After two years of financial and economic crisis, the investment market is reviving and gathering speed. With its solid capital base, conservative investment policy and long-term investment horizon, Gimv has withstood the financial and economic crisis. It has also guided its portfolio companies - some of them in hard-hit sectors - relatively unscathed through this difficult period. In the words of a well-known Chinese proverb, Gimv has converted the crisis into an opportunity. It comes out of the crisis with strong resources, ready to invest in growing industries of the future, and in companies with profitable niche positions in traditional sectors. By contributing to the success of our portfolio companies, we secure our own progress and the creation of value for our shareholders.
Growth-oriented culture in an international network
Gimv continues to partner with promising businesses both in Europe and wider afield. In Europe, the French private equity market grew faster last year than elsewhere. Our Paris office did a number of attractive deals, such as Inside Secure, Private Outlet, Onedirect and Brunel. Gimv also made a number of attractive investments in Belgium, the Netherlands and Germany, including RES Software, Square Melon, McPhy Energy and PE International.
The crisis years have led Gimv to pay growing attention to being adequately diversified in terms of geography and end markets. Looking for growth, both Gimv and its portfolio companies are keen to move into new areas, and in particular the increasingly important Asian growth market. Barco, Punch Powertrain, VCST and Eden Chocolates among others have set foot in China. In particular through its Gimv Asia Advisory Council (GAAC), Gimv is proving its value as a provider of advice to our companies that see the Asian market as growth potential.
Careful selection criteria remain essential in deciding whether or not to make an investment. In certain transactions price expectations are too high. But high prices also provide exit opportunities, as is clearly the case right now in Venture Capital. The considerable interest shown by industrial partners in innovative companies has enabled us to divest a number of shareholdings over the past year at attractive prices. These include Plexxikon, Movetis, Liquavista and CoreOptics from our Venture Capital portfolio, as well as ANP and Scana Noliko in Buyouts & Growth.
Funds up to speed
Despite the difficult economic and financial times, Gimv has raised more than EUR 600 million from institutional investors for Gimv-managed co-investment funds. In the hands of specialised teams, supported by Gimv’s extensive knowledge network, these funds create good opportunities for future investments in high-potential areas.
In 2010 we successfully launched the Gimv-Agri+ Investment Fund and DG Infra Yield, in conjunction with leading Belgian financial players.
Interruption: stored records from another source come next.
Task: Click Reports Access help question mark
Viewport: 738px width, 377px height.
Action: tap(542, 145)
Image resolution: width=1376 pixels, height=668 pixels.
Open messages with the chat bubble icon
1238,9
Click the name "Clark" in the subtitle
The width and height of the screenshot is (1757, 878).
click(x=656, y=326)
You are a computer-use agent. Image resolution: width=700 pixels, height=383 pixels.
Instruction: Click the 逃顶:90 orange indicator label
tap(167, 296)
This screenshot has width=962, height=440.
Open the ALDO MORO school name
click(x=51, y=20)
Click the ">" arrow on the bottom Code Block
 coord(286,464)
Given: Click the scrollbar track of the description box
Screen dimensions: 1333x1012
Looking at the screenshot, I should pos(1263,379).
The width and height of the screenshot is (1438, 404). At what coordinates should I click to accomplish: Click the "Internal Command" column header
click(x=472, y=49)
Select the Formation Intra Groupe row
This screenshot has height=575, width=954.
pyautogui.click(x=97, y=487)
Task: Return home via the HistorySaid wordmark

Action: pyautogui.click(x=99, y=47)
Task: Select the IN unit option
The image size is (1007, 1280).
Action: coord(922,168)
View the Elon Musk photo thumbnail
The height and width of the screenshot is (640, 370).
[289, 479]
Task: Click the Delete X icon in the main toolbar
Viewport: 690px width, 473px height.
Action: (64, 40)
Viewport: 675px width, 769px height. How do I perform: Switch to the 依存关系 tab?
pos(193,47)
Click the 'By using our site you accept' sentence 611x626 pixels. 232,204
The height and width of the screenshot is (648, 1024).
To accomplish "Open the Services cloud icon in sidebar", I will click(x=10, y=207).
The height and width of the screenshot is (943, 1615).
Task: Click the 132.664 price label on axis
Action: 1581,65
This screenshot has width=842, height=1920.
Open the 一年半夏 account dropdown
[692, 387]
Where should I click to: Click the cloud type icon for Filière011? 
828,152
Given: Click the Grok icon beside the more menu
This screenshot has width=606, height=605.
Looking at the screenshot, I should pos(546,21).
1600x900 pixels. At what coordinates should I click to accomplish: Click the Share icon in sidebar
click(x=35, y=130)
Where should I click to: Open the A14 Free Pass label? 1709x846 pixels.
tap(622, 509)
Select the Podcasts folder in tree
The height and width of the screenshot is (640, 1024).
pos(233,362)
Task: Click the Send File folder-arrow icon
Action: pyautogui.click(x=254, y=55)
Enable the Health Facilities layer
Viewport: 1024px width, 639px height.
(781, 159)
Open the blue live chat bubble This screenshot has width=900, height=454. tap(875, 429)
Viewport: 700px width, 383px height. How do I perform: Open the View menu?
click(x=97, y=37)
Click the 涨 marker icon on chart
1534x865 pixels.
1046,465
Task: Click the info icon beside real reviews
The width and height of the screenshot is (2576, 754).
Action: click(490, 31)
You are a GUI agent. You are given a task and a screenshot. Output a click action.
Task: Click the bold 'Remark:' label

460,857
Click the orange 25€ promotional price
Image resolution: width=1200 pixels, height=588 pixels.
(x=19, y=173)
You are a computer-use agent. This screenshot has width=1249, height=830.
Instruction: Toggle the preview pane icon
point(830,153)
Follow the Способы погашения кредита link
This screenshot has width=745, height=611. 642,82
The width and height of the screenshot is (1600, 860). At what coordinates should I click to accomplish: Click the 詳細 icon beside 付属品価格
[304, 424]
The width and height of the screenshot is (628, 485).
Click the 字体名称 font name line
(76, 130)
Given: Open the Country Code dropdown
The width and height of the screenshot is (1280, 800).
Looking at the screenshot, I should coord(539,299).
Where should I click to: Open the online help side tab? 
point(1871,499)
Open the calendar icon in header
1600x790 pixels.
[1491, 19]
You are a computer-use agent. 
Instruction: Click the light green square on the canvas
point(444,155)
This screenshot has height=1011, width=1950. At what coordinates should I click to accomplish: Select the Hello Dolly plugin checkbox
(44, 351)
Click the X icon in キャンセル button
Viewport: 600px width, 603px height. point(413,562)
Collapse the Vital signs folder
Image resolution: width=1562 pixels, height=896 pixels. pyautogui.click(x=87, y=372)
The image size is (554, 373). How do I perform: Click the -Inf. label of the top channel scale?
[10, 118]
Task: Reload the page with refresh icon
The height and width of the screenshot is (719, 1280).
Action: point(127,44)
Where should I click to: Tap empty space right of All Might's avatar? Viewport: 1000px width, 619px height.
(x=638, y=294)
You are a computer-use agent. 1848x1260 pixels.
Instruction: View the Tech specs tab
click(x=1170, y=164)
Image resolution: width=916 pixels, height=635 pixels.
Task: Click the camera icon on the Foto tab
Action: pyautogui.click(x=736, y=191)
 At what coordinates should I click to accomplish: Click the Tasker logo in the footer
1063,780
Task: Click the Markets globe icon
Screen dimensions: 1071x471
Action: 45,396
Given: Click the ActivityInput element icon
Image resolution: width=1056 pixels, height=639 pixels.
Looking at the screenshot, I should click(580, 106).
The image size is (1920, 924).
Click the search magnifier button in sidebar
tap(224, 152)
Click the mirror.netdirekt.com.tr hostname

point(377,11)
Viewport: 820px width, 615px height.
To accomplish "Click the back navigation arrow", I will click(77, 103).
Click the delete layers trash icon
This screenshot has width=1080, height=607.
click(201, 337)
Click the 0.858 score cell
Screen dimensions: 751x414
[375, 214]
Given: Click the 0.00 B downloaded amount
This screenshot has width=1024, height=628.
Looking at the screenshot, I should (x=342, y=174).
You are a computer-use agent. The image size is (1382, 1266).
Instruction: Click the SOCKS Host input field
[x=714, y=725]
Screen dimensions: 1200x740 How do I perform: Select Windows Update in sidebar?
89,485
Both funds have got off to a flying start: Gimv-Agri+ has invested growth capital in Belgian company Eden Chocolates and DG Infra Yield has invested in the Belwind wind farm off the coast of Zeebrugge.
The other two main co-investment funds, Gimv-XL and DG Infra+ are up to cruising speed. DG Infra+ has some highly promising projects on the table, which will strengthen its market position. Gimv-XL is keen to invest in Flemish growth stories, as demonstrated by its recent decision to invest in PinguinLutosa, one of the largest vegetable processors in Europe.
"Powering companies for growth: the central theme of all our activities."
Attractive profit growth
Our conclusion on FY 2010-2011 is unambiguous. Gimv achieved a good result. First because of the number of successful divestments, with realised capital gains providing nearly half our net profit, and second thanks to the better operating results reported by the majority of our portfolio companies, which has a knock-on effect on their portfolio value. The gross return on our portfolio was a very creditable 23.5 percent.
This global result, together with our strong cash position, means that we can sustain our internal growth, that we can continue building a diversified portfolio and that we can maintain our existing dividend policy.
It is right to thank our investors here for the confidence they have placed in us over the last year. And to ensure them of our ambition and commitment to continue to shape Gimv with unreduced momentum and the same growth-oriented approach.